Stamp told Rantz that members of the team were shocked after they spent only 30 minutes at the venue before they started receiving complaints, adding that the team is patriotic, but doesn’t make statements about politics.

“My team doesn’t take a political stance. We came to dance,” she said. “We’re a patriotic group. We support our military, our veterans, our first responders. We’re a group of patriots.”

In the Facebook post, the group said they were not the only one that received this treatment.

“Our friends, West Coast Country Heat, who were also scheduled to dance for the convention that evening also did not perform as they too proudly don the colors of our country in the same spirit of patriotism that we do,” the post said. “Both of our teams stood in solidarity and put actions to words.”

But, the group said watching the two teams band together was “the greatest performance.”

“These people are strong, resolute and unwavering in their patriotism,” the Borderline Dance Team said. “They are the families and friends of people who have suffered the unimaginable so that we may all have our own opinions and sleep soundly in our beds at night. THAT is why we wear the colors. Because although we may not always agree with the current state of things, we recognize that being an American means true FREEDOM.”

“We all understood and accepted this and walked out with class and dignity despite the discrimination we had experienced,” the post added.

The Rain Country Dance Association did not respond to Fox News Digital’s request for comment but indirectly addressed the incident on Facebook.

“Hi y’all! After the close of another amazing Hoedown weekend, we know there are some questions about the Saturday night performance line-up,” the post read.

__Tasks to complete__
[1] In the dance team excerpt, how long had the team been at the venue before the complaints started?
[2] Please continue the dance team excerpt from where its text ends.
The listing has no connection to the dance team excerpt.

[Stored data entries]
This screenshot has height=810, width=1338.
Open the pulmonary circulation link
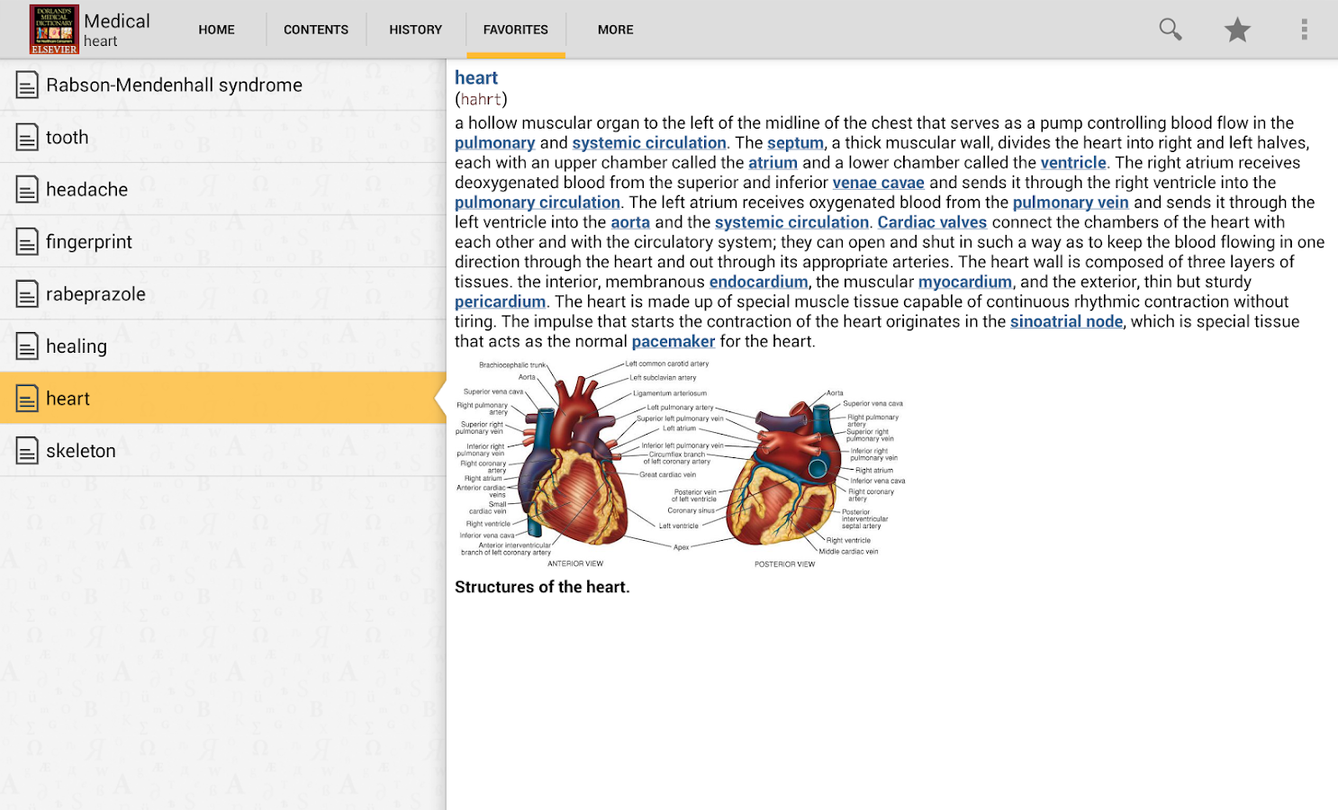pos(537,202)
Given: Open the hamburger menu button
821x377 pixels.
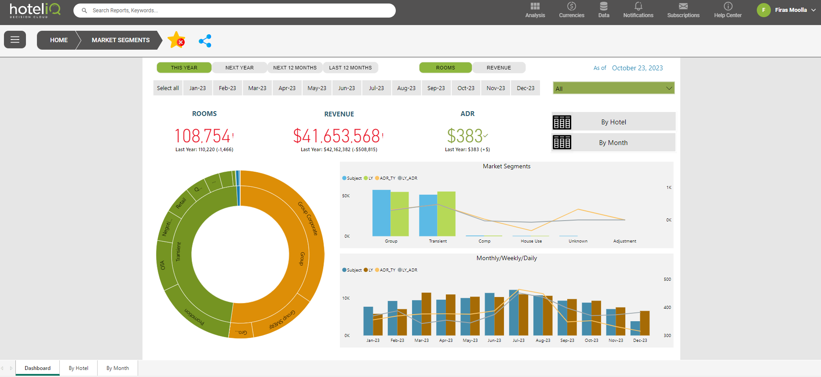Looking at the screenshot, I should tap(15, 40).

__Answers in order__
[1] Only 30 minutes.

[2]
“We appreciate y’all giving us the time to clear up misunderstandings and address the situation with people directly involved. We will be posting a follow-up statement later this week once we are able to have those conversations.”

In a Facebook comment, board president Ziadee Cambier said members of the Borderline Dance Team weren’t asked to leave.

“We will be in continued communication with the captains of the dance teams that were slated to perform Saturday,” she wrote.

“To clarify, as this was not a competition, no one was disqualified and no one was asked to leave. While we are mending our relationships directly with the dance teams we will be disabling comments on this post. We will be sharing more information later this week, to hopefully clear up any misunderstandings.”

Stamp disagreed and told Rantz she didn’t think there was miscommunication.

“It’s pretty clear to me, there’s always room for error in any situation, but I don’t believe so,” she said.

“I would just love to see more conversations opened about people accepting one another,” she added. “About being wholly inclusive. You know, every group of person talks about being inclusive and accepting. And I think that we need to work on being inclusive and accepting of people outside of our immediate comfort zones. I would love to see that.”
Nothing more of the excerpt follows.